下肢のしびれを呈する疾患としては、糖尿病が代表的です。 また、間欠跛行を呈する疾患としては末梢動脈疾患(PAD)あるいは閉塞性動脈硬化症(ASO)とよばれる、血管の障害により下肢の痛みやしびれが出現する病気が有名です。
腰部脊柱管狭窄症の治療法について教えて下さい。
まずは内服薬での治療を行います。内服薬で改善がない場合、痛みの原因となる神経のブロック注射を行うことがあります。これらの保存治療に効果がなく、日常生活の障害が強い場合には手術治療が行われます。
腰部脊柱管狭窄症の治療薬の使い分けについて教えて下さい。
いわゆる一般的な痛み止め(消炎鎮痛剤)や、筋肉の緊張を和らげる筋弛緩薬が用いられます。また、プロスタグランジンE1製剤は神経に伴走する血管の血流を良くすることでしびれを改善させる効果があると言われています。最近では、神経痛を抑える薬や、頑固な痛みをおさえる軽い麻薬が含まれた薬も使用されることが多いです。
腰部脊柱管狭窄症の薬は、生涯飲み続けることになるのですか?
薬によって痛んだ骨や椎間板、靭帯がもとに戻ることはないので、内服を続けなければならない人は多いです。しかしながら、薬が一度著効することで痛みのサイクルが断ち切られ、内服がいらなくなる人もいます。

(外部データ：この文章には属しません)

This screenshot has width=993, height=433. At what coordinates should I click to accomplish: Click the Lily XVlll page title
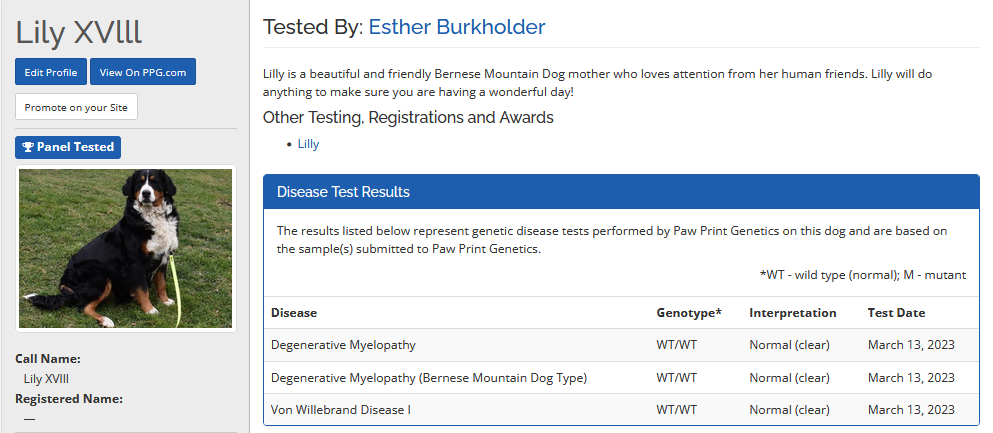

腰部脊柱管狭窄症のブロック注射とはどういったものですか?
痛みの原因となっている神経の近くに針をさして麻酔やステロイドの注射をすることで神経の炎症を取り除き、痛みを抑える治療です。痛んだ神経は非常に敏感なため、近づいた針で刺激をうけて下肢に痛みが走ります。その後薬を使うことで痛みは改善します。障害されている神経がはっきりしない場合、診断目的でブロック注射を行うこともあります。
腰部脊柱管狭窄症の手術はどういったものですか?
神経周囲の組織により神経が圧迫されることで症状がでているため、神経の圧迫を取り除く手術を行います。具体的には背中の皮膚を切って筋肉を骨からはがし、神経周囲の痛んだ骨や靭帯、椎間板を取り除くことになります。背骨の変性が強く、特にすべり症などで不安定性を要する場合には、圧迫を取り除くだけでなくボルトをいれて背骨を固定する必要があります。最近では顕微鏡や内視鏡をつかった低侵襲手術も行われています。
腰部脊柱管狭窄症は、完治する病気ですか?あるいは、治っても後遺症の残る病気ですか?
症状が軽度であれば、内服や手術で症状がなくなることが多いです。しかし、しびれの改善には時間がかかり、最終的にしびれが残る人もいます。手術では神経の圧迫を取り除くことはできますが、現代医学では痛んだ神経そのものを新しい物に入れ替えたり、神経のダメージを取り除くことはできません。症状が高度であるほど、しびれや筋力低下といった症状が残ることになります。そのため早めの専門医受診が望ましいでしょう。